§ **OBJECTIF VISÉ**: Dans le texte ci-dessous sur l'Agilité et Scrum en Côte d'Ivoire, recopiez à l'identique tout ce qui va de « Ce pays a beaucoup » jusqu'à « confrontés en Europe). ».

----- TEXTE À ANALYSER

Des équipes autonomes
J’ai vu un fort sens de la hiérarchie. Les gens riches et éduqués ont une stature. Ils mènent la barque, ils sont “le Chef”. Les autres les paient ou les servent pour les influencer afin de faire avancer les choses. J’ai demandé à mes stagières de PSPO comment cela affecterait la promotion du servatn leadership et de l’autonomie des équipes. (Ils ont étudié la médecine et travaillent en tant que PO ou membres d’équipes Scrum dans une branche locale d’une entreprise américaine). À ma grande surprise, ils considèrent l’Agillté comme un mouvement révolutionnaire. Pour eux, les équipes autonomes ramènent le pouvoir dans les mains du peuple, comme c’était le cas avant que les français ne prennent le pouvoir. La formation leur fournissait les arguments nécessaires pour discuter le changement organisationnel et de l’autonomie des équipes dans leurs domaines. J’ai eu l’impression que l’autonomie des équipes est liée à la façon dont les tribus fonctionnaient dans les temps anciens. Le chef de tribu ne prenait pas de décisions, il était sage et était consulté pendant que les familles effectuaient des travaux pour atteindre des objectifs communs.
Conclusion
Des stagiaires heureux – photo Ivoire Formations
Ma première impression de la faisabilité de l’Agilité et Scrum en Côte d’Ivoire est très positive. Visiter ce pays pendant une seule semaine m’a fait sentir humble et reconnaissant. Les gens sont très amicaux, polyvalents et extrêmement motivés. En général, les gens ont un état d’esprit expérimental et Agile.
Ce pays a beaucoup de potentiel et nous pouvons l’aider par une bonne formation Scrum afin qu’il puisse créer des environnements sûrs dans lesquels les gens peuvent empiriquement accomplir leur travail. L’autonomisation des équipes et le repositionnement du rôle des managers en tant que servant-leaders sont essentiels. (Ce qui ne semble pas très différent des défis auxquels nous sommes confrontés en Europe).

----------
----- ENTRÉES FOURNIES

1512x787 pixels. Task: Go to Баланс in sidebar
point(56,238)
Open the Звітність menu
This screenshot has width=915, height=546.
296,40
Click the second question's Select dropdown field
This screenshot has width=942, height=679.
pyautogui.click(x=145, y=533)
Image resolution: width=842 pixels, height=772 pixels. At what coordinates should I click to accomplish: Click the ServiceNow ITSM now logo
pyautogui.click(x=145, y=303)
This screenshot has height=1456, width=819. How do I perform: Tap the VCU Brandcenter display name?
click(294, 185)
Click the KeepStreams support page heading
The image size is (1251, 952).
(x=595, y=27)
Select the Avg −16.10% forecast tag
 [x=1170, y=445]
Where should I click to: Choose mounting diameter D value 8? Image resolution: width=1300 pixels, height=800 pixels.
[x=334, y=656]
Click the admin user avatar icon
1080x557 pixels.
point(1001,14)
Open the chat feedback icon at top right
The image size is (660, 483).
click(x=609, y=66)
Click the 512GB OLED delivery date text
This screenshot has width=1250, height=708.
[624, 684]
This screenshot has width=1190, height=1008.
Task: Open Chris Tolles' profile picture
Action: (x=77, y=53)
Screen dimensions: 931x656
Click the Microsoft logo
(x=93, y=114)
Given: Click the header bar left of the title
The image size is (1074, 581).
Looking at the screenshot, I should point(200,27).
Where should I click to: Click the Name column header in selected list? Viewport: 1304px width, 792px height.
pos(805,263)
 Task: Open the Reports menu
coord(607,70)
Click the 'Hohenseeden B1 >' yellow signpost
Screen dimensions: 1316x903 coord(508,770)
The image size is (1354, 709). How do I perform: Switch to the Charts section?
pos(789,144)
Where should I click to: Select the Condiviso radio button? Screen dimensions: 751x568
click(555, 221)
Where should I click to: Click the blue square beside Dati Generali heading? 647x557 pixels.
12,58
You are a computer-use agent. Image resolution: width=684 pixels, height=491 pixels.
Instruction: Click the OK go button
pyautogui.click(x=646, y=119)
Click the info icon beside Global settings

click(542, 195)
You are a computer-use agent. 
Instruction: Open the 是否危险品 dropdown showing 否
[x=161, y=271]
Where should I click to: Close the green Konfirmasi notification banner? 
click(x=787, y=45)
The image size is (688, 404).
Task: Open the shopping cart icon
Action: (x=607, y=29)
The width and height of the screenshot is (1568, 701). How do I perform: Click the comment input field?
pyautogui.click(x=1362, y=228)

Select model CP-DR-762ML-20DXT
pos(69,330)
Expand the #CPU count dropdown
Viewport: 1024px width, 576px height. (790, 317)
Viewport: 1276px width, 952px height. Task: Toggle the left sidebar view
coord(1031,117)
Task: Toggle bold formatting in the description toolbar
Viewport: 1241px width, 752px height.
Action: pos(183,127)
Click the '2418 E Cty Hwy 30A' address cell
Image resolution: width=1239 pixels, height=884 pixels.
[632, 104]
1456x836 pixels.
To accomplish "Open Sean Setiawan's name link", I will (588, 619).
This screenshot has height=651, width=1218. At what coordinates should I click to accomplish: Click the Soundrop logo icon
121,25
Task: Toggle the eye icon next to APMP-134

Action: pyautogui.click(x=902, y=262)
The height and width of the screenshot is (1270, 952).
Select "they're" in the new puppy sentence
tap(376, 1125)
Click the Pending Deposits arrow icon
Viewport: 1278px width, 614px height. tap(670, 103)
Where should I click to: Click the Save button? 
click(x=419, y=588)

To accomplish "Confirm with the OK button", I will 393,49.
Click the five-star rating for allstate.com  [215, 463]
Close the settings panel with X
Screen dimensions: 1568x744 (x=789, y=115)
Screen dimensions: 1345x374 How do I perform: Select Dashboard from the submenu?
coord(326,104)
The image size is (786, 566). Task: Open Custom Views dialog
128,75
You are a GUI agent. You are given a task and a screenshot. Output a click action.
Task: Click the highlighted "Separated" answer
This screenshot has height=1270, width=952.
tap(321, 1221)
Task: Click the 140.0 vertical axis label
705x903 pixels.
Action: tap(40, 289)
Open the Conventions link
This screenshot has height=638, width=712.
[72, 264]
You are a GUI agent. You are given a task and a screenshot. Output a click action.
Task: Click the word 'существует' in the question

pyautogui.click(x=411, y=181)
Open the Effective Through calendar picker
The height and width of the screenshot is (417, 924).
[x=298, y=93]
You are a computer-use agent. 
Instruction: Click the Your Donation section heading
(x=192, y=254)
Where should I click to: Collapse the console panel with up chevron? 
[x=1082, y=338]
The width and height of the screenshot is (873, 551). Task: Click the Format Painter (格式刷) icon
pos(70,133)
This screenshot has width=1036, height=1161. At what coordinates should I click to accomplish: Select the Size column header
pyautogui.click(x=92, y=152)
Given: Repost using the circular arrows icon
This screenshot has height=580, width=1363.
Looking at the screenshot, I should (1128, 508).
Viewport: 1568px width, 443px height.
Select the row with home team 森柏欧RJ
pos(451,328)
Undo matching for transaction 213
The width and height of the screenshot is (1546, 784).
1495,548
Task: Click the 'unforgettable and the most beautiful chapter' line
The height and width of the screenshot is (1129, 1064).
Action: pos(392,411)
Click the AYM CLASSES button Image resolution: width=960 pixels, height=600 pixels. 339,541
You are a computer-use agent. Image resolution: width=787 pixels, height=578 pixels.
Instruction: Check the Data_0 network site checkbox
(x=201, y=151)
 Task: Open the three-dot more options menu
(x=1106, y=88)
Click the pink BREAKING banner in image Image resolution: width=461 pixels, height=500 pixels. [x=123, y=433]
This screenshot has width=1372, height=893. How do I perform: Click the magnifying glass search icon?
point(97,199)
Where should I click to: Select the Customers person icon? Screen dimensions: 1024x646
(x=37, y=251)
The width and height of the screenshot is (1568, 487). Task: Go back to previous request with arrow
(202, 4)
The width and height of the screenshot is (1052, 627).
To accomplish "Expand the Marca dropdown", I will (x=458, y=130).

----------

§ **RÉPONSE PROPOSÉE**:
Ce pays a beaucoup de potentiel et nous pouvons l’aider par une bonne formation Scrum afin qu’il puisse créer des environnements sûrs dans lesquels les gens peuvent empiriquement accomplir leur travail. L’autonomisation des équipes et le repositionnement du rôle des managers en tant que servant-leaders sont essentiels. (Ce qui ne semble pas très différent des défis auxquels nous sommes confrontés en Europe).